I knew my kids needed to be taken care of, so I thought of someone I could leave them with. I started getting them ready to drop off at this person’s house when the thought came into my mind, “Give someone a chance to save you.”
I stopped getting my kids ready to leave, went to my room, and laid in my bed for the next hour trying to formulate the words to tell someone how much I was struggling. My whole body was shaking, and I was so scared to tell anyone what was happening inside my mind. I didn’t want to tell my husband, because I desperately wanted him to still be able to enjoy doing something I knew he loved without worrying about me. So I finally worked up the courage to send a group text to three trusted friends and then curled up in a tight ball, sobbing in such bitter pain. Almost immediately, one of these friends called me and said she was on her way to pick up me and my kids and would be there soon. I knelt down and asked God to give me just enough strength to survive until I wasn’t alone anymore. The tears flowed, and I couldn’t imagine enduring even one more moment. Pretty soon, my friend arrived and wrapped my shaking body and broken heart in love. I stayed with her for some time before returning home to my husband.

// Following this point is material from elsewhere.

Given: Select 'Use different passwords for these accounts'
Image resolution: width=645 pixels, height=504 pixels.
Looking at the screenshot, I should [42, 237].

The weeks following this dark day were so hard. I felt broken, like my heart could never heal, and I would never be the same again. I felt like a hollow shell of who I once was, like I was going through the motions of life with no purpose or feeling anymore. This feeling lingered for a long time, and sometimes I wondered if my light had gone out forever.
Fast forward one year to today. Looking back on this day still brings tears to my eyes and pain to my heart, but I don’t feel broken anymore. I’m not magically healed or completely fixed, but I’m not in that dark place fighting for life every single day. If I could have known one year ago how good life would be today, I would have been amazed and full of hope, trusting in better days to come. But I couldn’t see that one year ago, and in the instability of my mind at that time, I almost acted on an indescribable pain with a permanent solution. I never would have made it to this wonderful time in my life when I feel happiness, how much my family loves and needs me, and the desire to live again.
If you are in the place I was in one year ago, please hold on. Please. There really are better days ahead. I couldn’t feel that for myself for several years. I relied completely on other people repeating that truth to me. But now I can feel it again for myself, and I want to share it with anyone who needs it. Choose to stay. Choose to reach out to someone for help. You are loved and worth saving. You’ll never know how good life can be a year from today unless you stay to find out. It’s worth it. I promise.